Weibo is China's version of Twitter, and the microblogging service shares much in common with its Western counterpart. Weibo users anonymously report news and have been known to discuss topics often forbidden on the Chinese web. They even spread false death rumors the way Twitter does. The Chinese Communist Party sees unabridged, anonymous speech, especially when it's about political corruption, as dangerous to the country's social order, and censors have tried various ways to implement blocks and filters on Weibo.
Sina, the company behind Weibo, implemented "user contracts" earlier this month to try and suppress the rampant political speech and debate going on between its 200 million users. This week, The New York Times is reporting that Sina will now be grading Weibo members on their behavior, using a points system to keep track.
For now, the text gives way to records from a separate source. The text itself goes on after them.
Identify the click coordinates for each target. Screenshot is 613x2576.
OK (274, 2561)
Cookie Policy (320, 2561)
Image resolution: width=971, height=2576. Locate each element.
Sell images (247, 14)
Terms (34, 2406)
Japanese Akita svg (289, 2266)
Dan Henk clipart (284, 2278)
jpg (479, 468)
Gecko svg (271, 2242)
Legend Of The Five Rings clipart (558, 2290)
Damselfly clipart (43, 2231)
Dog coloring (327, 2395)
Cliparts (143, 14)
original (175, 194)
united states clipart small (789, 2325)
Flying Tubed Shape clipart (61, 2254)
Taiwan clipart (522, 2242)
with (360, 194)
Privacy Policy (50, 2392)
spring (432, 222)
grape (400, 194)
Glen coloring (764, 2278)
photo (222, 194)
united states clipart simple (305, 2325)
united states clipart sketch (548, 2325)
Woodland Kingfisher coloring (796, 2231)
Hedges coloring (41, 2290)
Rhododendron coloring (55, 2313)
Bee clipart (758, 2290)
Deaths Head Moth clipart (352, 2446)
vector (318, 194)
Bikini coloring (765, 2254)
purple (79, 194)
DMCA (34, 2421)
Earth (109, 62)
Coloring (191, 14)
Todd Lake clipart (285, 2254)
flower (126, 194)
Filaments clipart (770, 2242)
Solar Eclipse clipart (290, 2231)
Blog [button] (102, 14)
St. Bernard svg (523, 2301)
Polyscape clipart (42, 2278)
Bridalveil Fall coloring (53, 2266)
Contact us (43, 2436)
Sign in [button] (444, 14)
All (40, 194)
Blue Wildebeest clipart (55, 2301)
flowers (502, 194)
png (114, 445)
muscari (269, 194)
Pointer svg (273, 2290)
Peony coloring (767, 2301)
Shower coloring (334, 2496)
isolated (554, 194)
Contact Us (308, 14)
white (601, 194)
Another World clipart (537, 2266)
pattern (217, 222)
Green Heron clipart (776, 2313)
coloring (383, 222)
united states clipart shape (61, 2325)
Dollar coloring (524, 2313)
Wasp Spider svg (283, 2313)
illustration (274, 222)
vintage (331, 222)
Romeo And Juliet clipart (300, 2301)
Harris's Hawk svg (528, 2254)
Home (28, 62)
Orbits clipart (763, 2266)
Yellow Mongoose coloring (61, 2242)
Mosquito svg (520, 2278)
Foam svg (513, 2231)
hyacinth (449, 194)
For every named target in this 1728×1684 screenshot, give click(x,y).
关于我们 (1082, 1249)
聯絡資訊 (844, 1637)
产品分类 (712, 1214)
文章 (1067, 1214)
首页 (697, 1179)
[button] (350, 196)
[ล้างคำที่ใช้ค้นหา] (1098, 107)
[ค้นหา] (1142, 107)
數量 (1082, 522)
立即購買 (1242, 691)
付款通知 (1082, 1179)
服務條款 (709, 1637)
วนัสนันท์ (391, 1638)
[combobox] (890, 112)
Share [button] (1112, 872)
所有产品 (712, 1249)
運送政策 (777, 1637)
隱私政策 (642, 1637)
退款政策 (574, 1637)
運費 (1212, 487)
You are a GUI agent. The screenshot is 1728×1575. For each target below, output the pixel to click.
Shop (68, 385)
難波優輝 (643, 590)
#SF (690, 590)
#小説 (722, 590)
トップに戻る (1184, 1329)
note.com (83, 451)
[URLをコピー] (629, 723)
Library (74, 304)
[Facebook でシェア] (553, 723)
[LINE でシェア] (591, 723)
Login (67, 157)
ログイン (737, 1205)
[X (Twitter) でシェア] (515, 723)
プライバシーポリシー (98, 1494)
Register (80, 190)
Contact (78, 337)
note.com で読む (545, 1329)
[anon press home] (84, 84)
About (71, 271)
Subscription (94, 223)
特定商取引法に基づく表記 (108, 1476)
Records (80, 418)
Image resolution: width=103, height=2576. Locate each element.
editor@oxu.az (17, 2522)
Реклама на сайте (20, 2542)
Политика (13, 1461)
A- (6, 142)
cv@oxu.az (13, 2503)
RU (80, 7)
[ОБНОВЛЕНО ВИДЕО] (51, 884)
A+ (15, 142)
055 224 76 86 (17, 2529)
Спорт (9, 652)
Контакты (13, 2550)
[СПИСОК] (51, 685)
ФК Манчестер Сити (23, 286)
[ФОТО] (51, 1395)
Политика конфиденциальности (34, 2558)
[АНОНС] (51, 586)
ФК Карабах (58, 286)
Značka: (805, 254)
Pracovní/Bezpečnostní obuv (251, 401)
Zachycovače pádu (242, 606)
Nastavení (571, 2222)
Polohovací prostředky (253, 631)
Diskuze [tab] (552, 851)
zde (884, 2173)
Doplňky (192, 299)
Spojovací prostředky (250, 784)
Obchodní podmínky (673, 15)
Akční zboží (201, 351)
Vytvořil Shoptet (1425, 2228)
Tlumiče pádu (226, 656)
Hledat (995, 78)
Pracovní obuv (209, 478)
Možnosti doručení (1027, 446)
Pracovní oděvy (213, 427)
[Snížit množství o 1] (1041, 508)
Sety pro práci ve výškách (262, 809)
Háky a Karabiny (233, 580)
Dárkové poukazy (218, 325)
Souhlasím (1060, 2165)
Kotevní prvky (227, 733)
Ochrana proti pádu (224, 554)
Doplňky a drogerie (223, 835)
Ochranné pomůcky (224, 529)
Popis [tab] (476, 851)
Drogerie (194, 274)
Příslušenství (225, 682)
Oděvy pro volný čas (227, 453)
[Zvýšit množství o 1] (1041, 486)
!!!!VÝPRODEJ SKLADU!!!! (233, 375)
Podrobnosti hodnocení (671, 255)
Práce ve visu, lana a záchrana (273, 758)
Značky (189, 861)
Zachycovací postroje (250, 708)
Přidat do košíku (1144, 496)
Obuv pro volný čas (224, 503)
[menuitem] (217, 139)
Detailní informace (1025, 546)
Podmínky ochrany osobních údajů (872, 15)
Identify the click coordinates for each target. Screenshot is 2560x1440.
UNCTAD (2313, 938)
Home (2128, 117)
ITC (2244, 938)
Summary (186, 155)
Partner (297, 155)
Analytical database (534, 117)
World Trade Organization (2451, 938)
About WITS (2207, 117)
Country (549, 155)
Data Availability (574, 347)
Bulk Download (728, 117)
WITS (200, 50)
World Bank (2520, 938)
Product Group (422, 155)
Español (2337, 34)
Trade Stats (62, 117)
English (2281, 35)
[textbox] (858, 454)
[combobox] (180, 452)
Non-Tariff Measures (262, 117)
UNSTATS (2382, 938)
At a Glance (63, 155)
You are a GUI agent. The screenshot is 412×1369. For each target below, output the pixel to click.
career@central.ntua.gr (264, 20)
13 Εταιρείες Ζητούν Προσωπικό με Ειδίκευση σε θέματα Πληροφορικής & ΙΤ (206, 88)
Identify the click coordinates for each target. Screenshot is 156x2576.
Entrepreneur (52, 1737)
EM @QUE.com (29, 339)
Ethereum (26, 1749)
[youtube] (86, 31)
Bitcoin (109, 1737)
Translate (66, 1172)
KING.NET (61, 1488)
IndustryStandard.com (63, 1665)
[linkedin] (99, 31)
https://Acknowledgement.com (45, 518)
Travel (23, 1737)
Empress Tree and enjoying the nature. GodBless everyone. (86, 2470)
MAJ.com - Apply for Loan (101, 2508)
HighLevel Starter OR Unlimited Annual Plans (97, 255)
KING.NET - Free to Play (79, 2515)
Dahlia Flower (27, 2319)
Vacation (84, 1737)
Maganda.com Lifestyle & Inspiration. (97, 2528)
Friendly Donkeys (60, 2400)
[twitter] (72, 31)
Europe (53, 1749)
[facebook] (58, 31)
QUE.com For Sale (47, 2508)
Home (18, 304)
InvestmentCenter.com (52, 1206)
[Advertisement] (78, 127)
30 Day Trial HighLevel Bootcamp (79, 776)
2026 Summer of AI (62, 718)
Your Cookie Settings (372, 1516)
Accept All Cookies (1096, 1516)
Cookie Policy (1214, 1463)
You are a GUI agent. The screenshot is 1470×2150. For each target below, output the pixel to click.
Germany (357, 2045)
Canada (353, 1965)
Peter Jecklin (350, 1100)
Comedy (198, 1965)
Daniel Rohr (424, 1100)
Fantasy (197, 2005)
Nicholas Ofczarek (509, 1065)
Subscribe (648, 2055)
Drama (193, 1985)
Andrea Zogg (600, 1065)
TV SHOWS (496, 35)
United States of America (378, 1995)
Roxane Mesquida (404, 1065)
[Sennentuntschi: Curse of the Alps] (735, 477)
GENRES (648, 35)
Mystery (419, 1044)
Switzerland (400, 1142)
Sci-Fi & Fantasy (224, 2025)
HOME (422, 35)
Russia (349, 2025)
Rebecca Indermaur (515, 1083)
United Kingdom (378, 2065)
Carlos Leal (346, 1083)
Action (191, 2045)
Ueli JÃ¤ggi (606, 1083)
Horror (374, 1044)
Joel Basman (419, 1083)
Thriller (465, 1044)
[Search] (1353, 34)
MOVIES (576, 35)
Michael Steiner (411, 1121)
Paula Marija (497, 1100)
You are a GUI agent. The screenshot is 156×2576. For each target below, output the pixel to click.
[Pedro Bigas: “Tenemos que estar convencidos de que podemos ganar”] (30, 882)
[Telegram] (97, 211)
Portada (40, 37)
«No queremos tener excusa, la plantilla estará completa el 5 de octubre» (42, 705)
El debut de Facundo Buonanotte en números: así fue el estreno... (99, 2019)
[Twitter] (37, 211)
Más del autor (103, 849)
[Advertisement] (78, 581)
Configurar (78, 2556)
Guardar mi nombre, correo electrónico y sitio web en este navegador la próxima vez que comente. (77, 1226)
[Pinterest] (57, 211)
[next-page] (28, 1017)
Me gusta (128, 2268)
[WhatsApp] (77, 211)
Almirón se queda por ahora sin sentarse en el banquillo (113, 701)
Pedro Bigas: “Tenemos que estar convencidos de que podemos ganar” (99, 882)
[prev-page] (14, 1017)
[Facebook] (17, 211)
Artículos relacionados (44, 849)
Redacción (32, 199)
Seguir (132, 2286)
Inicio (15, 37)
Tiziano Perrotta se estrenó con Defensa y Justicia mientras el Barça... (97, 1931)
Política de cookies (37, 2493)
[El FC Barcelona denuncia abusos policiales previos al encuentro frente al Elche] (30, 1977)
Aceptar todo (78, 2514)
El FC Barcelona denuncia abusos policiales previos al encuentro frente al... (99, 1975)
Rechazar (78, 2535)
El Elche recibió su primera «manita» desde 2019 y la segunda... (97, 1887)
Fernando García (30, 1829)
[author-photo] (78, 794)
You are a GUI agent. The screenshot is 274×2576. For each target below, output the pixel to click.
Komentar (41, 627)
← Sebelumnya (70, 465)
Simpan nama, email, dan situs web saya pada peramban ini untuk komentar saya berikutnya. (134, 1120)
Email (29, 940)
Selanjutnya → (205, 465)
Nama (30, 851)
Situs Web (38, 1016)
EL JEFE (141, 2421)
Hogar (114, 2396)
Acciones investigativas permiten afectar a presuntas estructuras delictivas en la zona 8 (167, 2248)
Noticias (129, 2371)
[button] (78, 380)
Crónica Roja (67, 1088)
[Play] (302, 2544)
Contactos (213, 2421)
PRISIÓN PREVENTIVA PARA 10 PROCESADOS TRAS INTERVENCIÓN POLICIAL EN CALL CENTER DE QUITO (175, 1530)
Users will start out with 80 points, and points can be deducted for disruptive posts. How many points will be deducted for a violation, or what topics and posts could be point-deduction-worthy were not revealed. Presumably, this is intentional, since having no official ruleset for the points means they can be used as an excuse to simply censor users. What is known is that when users hit 60 points they will be issued a warning. Zero points means an account ban. Users can restore their 80-point standing by having no violations for 20 months. Also, Reuters reports that extra points can be earned by users if they give up their anonymity by validating their real-life identity.
Of course, censorship has never stopped the internet, especially Twitter, from talking. Much the same as French tweeters who were banned from discussing early exit poll results from their country's presidential elections, Weibo users have been using code words to discuss sensitive political topics.